Bayram sonrası, şehre gelirken ODTÜ’nün önünden geçtik. ODTÜ’ye girişin sol tarafında öylesine zalim, merhametsiz, insafsız bir ağaç katliamı yapılmış ki sadece kuru toprak görüyorsunuz. Ankara Belediye Reisi “ODTÜ arazisinden yol geçireceğim” diyerek bir yıldır neredeyse savaş verdi. Üniversite vakur ve ciddi bir üslup içerisinde olayı hukuk yollarına taşıdı. Henüz hukuk bitmemişti. Bütün vahşi saldırışlara gençler geçit vermediler. Belediye de bayramı bekledi.

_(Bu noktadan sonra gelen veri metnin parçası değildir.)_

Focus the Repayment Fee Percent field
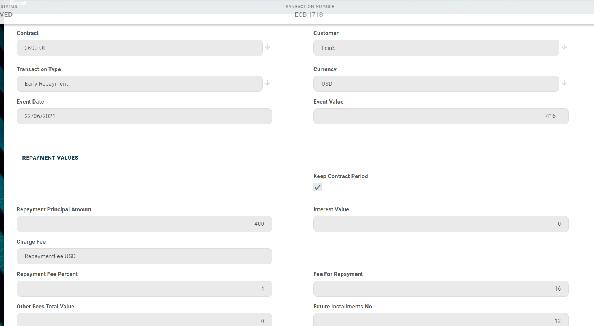The width and height of the screenshot is (594, 326). tap(144, 289)
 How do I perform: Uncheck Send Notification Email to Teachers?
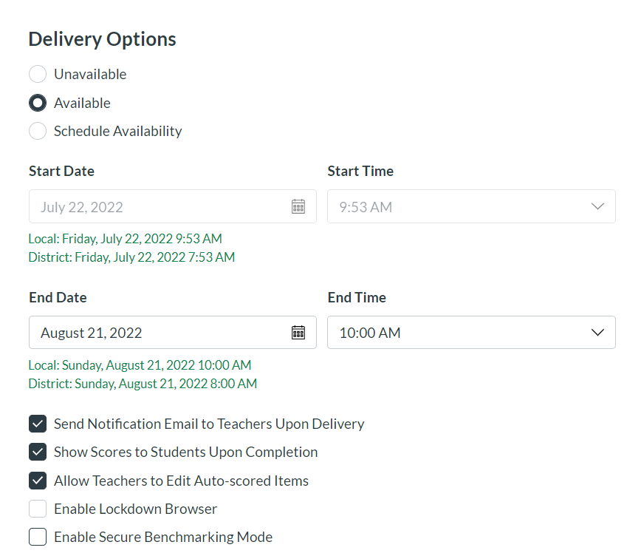click(38, 424)
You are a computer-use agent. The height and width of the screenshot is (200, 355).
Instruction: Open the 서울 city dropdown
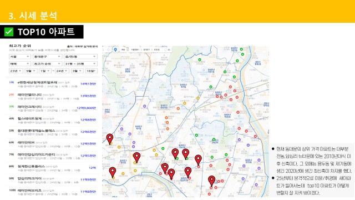click(19, 57)
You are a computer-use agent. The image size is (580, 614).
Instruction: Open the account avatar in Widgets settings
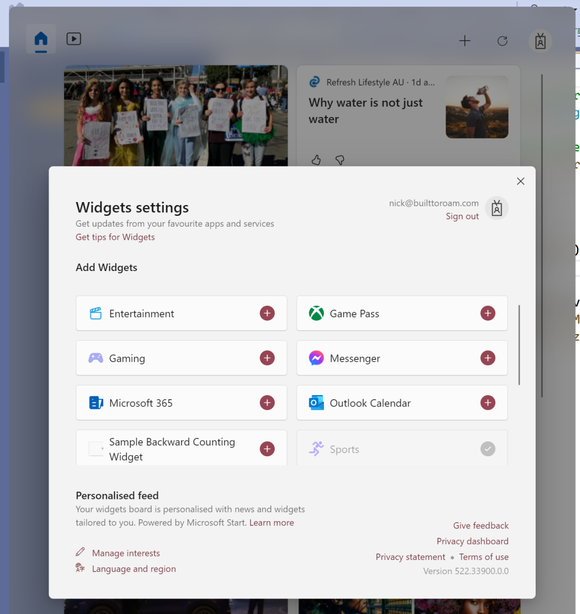[497, 208]

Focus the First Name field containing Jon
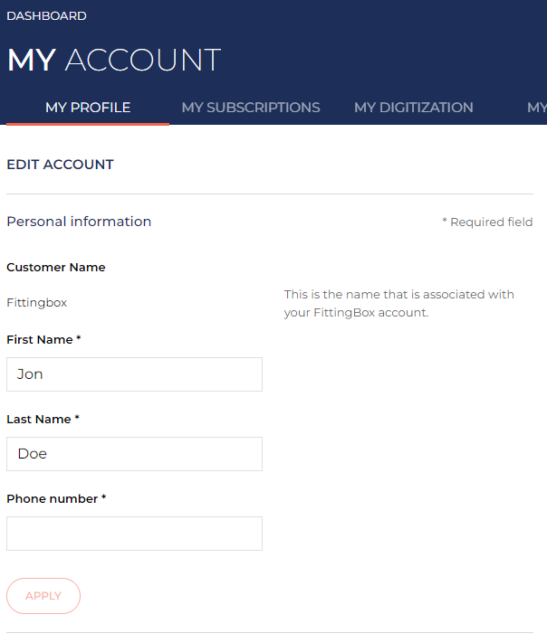point(134,374)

Elli civarındaki iş makinesi bir o kadar eli sopalı adam ve polisin himayesinde ODTÜ’nün arazisine saldırdı. Gençlerin bayramda ailelerinin yanında olacağını hesaplayan yıkım zihniyeti, bir Moğol ordusunun zalim ve adalet tanımayan gaddarlığıyla, 40 yıldır bin bir sevgiyle büyütülmüş ağaçları söktü, yok etti. Ne yazık ki bu yıkım aynen Atatürk Orman Çiftliği’nde de kel başlar gibi sırıtıyor. Bir ülkenin medeni düzeyi yeşile, çiçeğe, hayvana ve bilhassa ağaca gösterdiği saygıyla ölçülür. Bugün İsviçre’de bahçenizdeki kurumuş bir ağacı belediye meclisinin kararı ve izni olmadan kesemezsiniz. Ya bizde...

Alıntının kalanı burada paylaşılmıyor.